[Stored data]
━━━━
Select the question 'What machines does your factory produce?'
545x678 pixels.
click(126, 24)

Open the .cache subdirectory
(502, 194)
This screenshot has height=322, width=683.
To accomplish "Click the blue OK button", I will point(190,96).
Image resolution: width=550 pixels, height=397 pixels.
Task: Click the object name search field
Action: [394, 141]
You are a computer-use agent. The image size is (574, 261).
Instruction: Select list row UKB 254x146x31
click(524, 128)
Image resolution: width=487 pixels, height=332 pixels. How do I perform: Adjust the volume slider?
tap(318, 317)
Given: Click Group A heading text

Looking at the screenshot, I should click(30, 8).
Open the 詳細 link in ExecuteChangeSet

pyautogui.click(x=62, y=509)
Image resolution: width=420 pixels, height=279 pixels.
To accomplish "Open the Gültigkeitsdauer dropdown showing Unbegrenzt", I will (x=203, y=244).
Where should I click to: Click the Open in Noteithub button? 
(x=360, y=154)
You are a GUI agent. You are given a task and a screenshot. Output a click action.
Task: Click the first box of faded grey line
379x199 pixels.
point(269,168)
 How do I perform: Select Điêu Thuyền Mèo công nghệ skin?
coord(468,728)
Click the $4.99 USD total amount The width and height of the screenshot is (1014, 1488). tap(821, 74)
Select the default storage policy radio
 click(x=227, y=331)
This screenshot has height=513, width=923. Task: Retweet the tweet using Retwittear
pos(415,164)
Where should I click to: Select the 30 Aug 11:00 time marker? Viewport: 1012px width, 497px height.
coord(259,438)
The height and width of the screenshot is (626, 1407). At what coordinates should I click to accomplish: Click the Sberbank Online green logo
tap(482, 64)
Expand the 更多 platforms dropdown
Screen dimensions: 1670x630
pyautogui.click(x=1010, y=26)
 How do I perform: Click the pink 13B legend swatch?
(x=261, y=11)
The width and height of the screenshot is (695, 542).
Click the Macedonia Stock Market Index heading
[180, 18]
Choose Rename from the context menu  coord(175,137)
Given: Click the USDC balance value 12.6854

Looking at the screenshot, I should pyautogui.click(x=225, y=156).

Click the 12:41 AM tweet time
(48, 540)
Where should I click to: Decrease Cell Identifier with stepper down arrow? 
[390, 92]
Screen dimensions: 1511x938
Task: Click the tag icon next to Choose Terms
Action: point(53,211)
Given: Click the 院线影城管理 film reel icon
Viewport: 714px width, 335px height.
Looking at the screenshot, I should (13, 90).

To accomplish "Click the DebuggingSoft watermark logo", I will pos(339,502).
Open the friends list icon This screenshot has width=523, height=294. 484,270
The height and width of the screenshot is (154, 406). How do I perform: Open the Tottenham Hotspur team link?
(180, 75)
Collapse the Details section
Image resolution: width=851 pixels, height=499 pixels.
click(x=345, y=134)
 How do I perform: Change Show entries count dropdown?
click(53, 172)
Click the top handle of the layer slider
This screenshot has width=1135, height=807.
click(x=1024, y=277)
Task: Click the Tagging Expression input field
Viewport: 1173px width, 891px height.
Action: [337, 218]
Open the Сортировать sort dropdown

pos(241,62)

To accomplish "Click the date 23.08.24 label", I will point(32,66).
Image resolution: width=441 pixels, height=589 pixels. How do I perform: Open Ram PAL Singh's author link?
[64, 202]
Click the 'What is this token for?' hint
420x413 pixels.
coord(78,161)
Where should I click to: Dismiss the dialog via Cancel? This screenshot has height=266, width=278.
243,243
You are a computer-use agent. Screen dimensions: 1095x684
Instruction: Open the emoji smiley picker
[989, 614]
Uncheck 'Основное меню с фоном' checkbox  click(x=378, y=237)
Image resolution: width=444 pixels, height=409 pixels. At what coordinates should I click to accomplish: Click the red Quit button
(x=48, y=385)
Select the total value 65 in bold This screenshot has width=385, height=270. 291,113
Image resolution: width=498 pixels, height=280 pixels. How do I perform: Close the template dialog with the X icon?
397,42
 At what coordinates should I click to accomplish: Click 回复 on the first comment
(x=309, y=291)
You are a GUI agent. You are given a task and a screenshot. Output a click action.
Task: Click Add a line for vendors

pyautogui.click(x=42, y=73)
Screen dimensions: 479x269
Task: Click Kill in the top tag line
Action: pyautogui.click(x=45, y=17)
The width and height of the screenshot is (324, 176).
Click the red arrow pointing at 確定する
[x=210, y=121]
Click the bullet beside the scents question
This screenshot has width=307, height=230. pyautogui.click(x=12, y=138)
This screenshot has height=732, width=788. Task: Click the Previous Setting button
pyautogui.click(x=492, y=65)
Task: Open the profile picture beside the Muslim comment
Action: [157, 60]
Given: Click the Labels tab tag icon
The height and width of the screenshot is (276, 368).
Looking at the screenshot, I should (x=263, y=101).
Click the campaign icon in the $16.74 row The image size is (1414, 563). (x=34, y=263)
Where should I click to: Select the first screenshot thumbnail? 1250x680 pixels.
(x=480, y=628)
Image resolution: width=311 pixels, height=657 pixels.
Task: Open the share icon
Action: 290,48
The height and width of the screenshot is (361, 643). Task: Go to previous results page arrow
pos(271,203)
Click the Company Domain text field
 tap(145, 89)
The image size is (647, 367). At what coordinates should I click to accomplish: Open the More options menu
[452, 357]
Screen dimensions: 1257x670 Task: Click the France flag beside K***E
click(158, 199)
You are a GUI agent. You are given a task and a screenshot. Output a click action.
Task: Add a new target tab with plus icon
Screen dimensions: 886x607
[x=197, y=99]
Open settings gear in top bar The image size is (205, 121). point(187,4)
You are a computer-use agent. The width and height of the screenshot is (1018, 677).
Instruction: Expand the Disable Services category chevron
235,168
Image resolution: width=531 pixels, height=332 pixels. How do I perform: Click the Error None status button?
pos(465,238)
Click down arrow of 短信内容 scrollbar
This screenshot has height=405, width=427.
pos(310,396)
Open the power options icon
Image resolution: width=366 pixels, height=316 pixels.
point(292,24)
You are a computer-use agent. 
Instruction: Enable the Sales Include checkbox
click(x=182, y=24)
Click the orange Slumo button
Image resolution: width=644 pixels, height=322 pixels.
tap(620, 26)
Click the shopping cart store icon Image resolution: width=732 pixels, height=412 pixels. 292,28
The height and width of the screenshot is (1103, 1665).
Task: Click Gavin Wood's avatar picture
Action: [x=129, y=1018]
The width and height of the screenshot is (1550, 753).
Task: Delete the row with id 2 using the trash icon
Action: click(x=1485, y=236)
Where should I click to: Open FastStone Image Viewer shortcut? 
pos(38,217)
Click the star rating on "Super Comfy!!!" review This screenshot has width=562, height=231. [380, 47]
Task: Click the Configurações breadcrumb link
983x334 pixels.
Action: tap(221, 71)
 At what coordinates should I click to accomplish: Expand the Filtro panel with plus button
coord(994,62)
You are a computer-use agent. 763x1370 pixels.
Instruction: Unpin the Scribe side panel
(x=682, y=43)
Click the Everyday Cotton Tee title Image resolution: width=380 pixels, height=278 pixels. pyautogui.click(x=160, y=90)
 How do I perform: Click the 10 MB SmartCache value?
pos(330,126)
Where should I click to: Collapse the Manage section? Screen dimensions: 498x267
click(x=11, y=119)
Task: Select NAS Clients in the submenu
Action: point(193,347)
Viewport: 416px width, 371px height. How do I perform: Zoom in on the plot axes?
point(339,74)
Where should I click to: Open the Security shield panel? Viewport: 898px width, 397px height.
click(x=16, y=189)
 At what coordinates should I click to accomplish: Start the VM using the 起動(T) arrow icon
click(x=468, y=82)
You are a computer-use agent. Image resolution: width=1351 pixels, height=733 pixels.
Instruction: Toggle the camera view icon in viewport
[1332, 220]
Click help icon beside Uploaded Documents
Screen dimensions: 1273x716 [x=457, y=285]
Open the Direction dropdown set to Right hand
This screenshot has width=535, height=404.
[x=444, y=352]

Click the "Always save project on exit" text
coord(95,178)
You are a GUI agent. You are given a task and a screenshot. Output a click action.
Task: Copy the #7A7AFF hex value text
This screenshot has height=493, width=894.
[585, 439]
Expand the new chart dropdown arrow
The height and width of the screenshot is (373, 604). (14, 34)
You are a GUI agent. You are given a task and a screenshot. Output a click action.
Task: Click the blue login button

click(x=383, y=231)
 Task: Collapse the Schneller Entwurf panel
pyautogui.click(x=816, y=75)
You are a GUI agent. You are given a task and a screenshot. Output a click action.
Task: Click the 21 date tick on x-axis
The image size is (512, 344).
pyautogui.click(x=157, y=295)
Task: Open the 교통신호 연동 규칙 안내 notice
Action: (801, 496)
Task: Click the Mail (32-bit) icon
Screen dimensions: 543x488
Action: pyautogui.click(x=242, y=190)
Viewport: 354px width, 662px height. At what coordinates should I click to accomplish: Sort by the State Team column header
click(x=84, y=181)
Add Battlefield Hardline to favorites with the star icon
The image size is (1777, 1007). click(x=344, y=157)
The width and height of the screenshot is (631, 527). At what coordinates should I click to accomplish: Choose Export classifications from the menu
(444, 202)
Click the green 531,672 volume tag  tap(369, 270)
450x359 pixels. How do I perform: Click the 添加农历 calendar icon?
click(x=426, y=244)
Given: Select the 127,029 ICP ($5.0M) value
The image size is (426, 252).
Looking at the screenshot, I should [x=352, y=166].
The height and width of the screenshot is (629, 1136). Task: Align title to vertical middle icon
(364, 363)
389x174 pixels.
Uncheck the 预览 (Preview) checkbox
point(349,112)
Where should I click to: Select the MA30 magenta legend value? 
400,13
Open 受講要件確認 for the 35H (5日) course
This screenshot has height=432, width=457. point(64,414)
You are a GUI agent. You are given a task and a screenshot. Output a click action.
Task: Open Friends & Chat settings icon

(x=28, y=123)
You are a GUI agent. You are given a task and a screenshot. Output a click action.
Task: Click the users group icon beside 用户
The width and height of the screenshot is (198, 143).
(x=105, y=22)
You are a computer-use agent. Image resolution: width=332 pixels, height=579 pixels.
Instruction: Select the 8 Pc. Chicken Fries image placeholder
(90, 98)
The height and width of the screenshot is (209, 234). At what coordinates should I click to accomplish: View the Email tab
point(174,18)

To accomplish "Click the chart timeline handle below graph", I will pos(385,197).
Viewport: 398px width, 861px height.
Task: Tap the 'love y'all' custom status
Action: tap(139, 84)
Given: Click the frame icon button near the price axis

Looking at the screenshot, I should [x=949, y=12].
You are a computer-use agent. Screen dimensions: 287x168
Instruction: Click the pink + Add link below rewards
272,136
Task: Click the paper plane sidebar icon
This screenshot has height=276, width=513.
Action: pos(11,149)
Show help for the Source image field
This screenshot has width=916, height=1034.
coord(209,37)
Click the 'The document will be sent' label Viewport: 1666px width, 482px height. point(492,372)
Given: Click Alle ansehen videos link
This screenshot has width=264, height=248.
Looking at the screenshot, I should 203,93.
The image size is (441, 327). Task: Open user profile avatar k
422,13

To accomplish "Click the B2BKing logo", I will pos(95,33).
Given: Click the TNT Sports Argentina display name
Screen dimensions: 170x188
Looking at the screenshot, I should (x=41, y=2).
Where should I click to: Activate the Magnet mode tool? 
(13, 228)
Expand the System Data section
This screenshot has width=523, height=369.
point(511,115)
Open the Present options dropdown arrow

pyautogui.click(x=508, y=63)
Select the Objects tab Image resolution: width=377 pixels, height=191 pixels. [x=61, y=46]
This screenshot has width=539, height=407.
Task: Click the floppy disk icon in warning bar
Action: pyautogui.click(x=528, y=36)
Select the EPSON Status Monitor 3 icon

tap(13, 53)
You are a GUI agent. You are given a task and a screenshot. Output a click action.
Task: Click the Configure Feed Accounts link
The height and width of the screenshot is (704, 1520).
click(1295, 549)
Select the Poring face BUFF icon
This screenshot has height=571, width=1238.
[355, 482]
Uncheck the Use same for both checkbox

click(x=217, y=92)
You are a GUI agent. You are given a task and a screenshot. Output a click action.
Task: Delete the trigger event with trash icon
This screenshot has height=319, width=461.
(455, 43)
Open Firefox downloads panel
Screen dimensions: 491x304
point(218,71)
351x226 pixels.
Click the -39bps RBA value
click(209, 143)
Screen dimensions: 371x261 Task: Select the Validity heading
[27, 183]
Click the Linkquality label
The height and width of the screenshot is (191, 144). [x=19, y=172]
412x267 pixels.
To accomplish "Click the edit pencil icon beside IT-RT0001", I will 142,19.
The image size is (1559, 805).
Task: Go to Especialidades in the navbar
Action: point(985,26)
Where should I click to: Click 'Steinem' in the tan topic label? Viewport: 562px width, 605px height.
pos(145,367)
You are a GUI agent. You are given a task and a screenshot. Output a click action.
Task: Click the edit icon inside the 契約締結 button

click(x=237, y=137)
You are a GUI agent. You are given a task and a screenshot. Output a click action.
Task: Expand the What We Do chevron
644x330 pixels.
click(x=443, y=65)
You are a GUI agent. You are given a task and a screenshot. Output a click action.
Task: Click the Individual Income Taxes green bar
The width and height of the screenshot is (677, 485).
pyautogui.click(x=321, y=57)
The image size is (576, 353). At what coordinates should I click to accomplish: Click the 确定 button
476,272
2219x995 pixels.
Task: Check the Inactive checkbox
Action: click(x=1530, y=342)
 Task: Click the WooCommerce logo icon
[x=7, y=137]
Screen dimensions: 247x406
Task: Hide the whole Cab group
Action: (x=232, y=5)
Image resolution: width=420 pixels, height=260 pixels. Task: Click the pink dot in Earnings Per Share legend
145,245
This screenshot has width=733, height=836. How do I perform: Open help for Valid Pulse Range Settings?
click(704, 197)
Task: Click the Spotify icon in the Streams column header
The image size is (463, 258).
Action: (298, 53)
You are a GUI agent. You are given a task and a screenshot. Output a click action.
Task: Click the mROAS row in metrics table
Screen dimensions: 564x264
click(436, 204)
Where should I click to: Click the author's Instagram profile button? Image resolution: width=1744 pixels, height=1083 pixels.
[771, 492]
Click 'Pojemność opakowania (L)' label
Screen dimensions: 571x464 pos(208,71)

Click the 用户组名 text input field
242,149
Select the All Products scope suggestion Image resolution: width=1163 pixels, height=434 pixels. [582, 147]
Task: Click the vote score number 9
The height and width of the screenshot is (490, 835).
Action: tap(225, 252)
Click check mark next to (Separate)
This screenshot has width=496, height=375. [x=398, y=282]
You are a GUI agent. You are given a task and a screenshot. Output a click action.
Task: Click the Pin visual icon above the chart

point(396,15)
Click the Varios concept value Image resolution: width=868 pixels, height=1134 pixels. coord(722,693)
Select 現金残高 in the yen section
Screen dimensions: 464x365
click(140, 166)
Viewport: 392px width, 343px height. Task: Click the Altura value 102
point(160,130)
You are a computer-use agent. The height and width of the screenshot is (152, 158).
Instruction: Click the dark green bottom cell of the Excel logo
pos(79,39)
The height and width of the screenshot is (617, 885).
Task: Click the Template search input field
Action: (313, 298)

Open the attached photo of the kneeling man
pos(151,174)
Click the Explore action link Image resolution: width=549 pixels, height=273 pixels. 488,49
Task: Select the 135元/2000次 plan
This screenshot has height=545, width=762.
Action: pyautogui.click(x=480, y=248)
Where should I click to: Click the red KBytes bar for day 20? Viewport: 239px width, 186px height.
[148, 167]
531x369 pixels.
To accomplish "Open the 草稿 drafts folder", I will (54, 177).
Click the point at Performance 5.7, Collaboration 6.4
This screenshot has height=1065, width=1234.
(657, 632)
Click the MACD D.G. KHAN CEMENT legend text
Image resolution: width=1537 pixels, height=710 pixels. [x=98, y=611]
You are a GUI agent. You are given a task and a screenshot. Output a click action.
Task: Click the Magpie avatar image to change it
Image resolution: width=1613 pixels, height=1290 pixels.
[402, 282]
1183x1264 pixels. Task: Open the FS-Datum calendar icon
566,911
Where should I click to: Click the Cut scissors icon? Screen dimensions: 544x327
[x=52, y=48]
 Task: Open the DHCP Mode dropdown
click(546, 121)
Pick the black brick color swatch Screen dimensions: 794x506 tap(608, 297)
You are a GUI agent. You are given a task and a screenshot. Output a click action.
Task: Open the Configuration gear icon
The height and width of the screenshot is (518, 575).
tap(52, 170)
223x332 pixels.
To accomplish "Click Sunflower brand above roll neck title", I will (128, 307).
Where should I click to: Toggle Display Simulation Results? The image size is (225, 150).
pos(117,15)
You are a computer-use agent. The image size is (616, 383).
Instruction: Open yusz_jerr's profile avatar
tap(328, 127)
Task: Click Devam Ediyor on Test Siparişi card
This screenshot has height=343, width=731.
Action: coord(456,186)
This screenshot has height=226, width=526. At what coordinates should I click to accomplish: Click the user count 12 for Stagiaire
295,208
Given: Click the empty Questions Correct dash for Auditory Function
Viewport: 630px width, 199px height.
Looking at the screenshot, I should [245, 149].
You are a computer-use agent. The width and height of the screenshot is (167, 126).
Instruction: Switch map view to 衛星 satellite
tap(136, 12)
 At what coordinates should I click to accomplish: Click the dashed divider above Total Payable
━━━━
◆ **WHAT YOU WILL DO**
Look through the data above and report every line in which "computer" appears.

◆ **RESPONSE BOX**
You are a computer-use agent. The image size is (574, 261).
You are a computer-use agent. Screen dimensions: 1095x684
You are a computer-use agent. The width and height of the screenshot is (1018, 677).
You are a computer-use agent. 
You are a computer-use agent. 763x1370 pixels.
You are a computer-use agent. Image resolution: width=1351 pixels, height=733 pixels.
You are a computer-use agent. Image resolution: width=332 pixels, height=579 pixels.
You are a computer-use agent. Screen dimensions: 287x168
You are a computer-use agent. The height and width of the screenshot is (152, 158).
You are a computer-use agent. The image size is (616, 383).
You are a computer-use agent. The width and height of the screenshot is (167, 126).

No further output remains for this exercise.